*** Records for processing ***

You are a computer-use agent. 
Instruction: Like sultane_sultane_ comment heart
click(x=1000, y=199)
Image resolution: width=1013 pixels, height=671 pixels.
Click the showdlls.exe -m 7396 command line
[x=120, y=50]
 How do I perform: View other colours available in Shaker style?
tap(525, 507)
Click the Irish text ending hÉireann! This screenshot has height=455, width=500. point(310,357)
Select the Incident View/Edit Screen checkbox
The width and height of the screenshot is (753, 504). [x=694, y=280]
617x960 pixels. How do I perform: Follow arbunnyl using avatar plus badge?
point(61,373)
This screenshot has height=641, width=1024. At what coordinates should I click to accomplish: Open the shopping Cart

***
*** Records for processing ***

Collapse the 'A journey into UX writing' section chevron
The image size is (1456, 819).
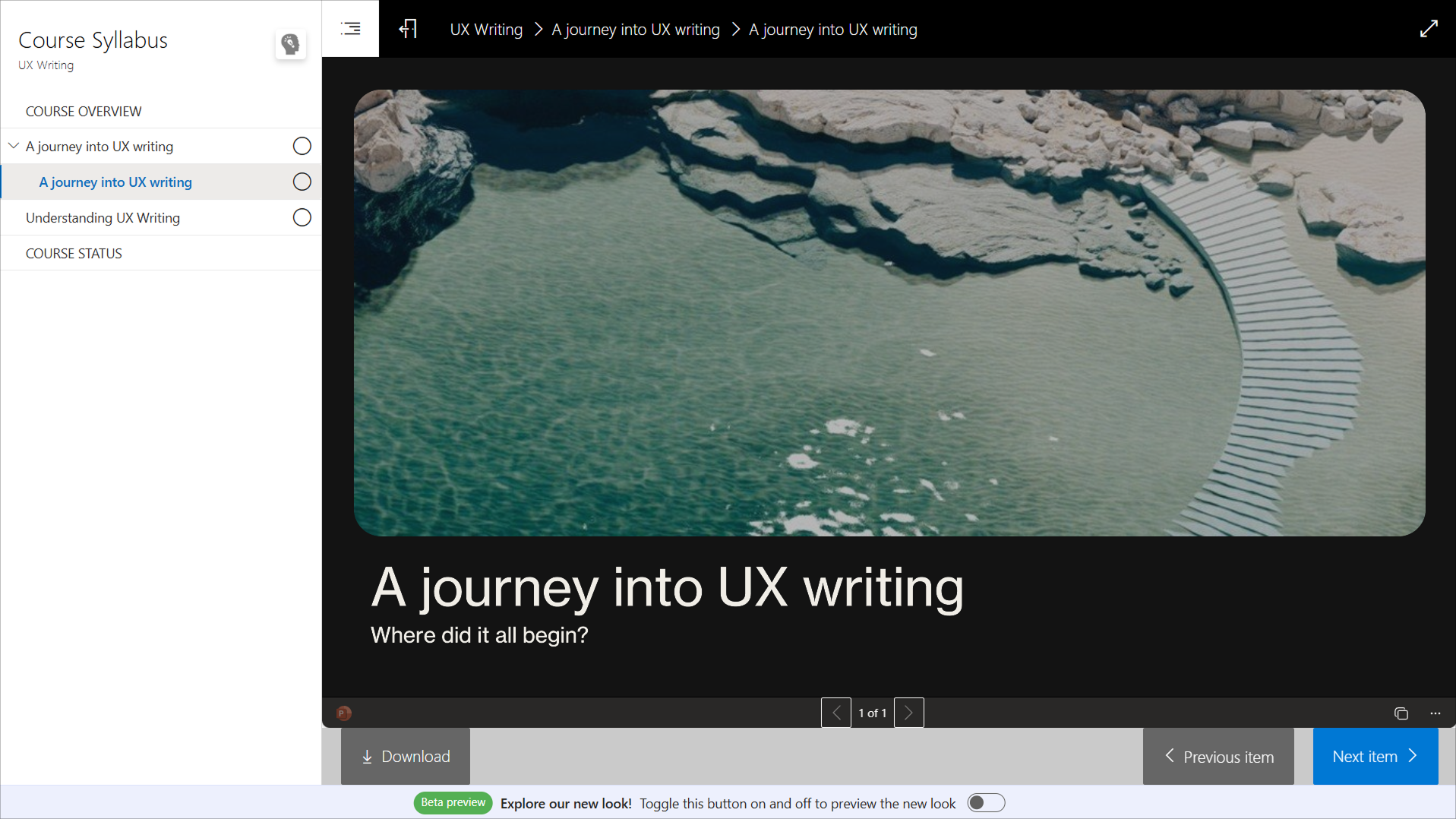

***
*** Records for processing ***

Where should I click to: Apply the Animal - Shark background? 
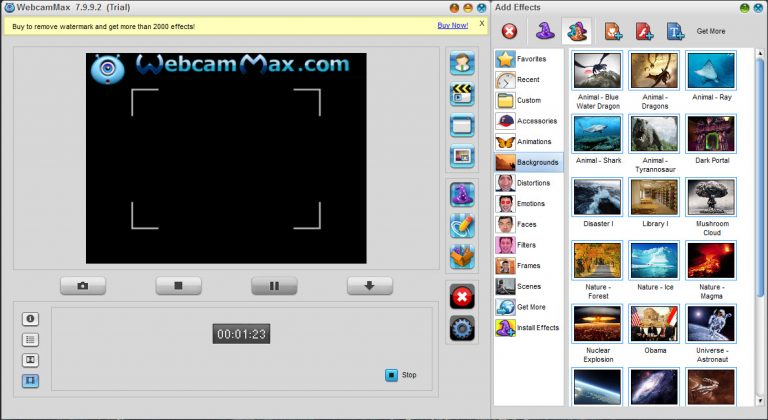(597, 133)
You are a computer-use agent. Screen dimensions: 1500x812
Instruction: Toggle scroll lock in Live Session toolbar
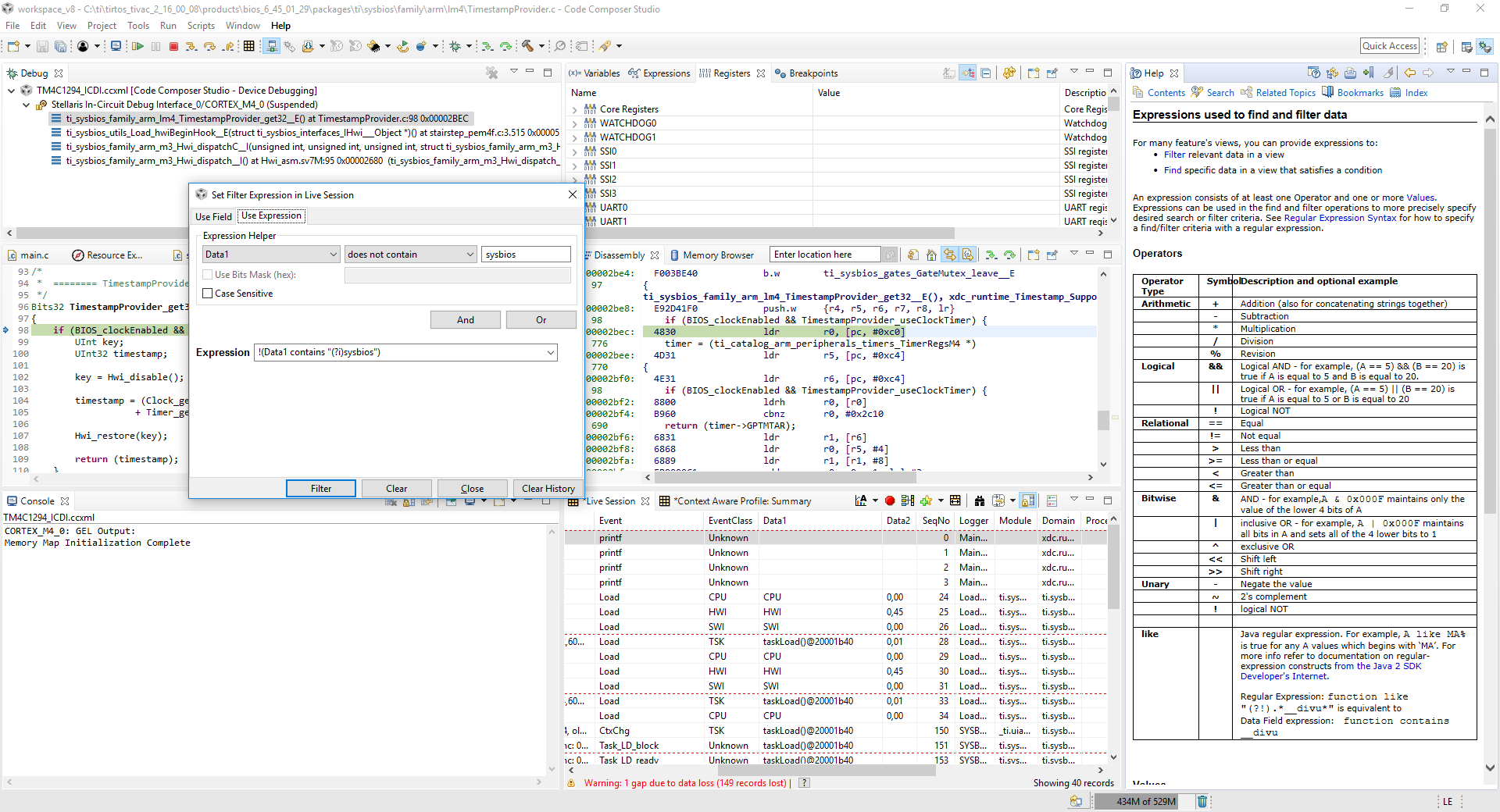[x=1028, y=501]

***

** Exercise prompt **
Present each line from the listing that holds the string "This".

** Output of the exercise **
Click the Irish text ending hÉireann! This screenshot has height=455, width=500. point(310,357)
This screenshot has height=641, width=1024. At what coordinates should I click to accomplish: Open the shopping Cart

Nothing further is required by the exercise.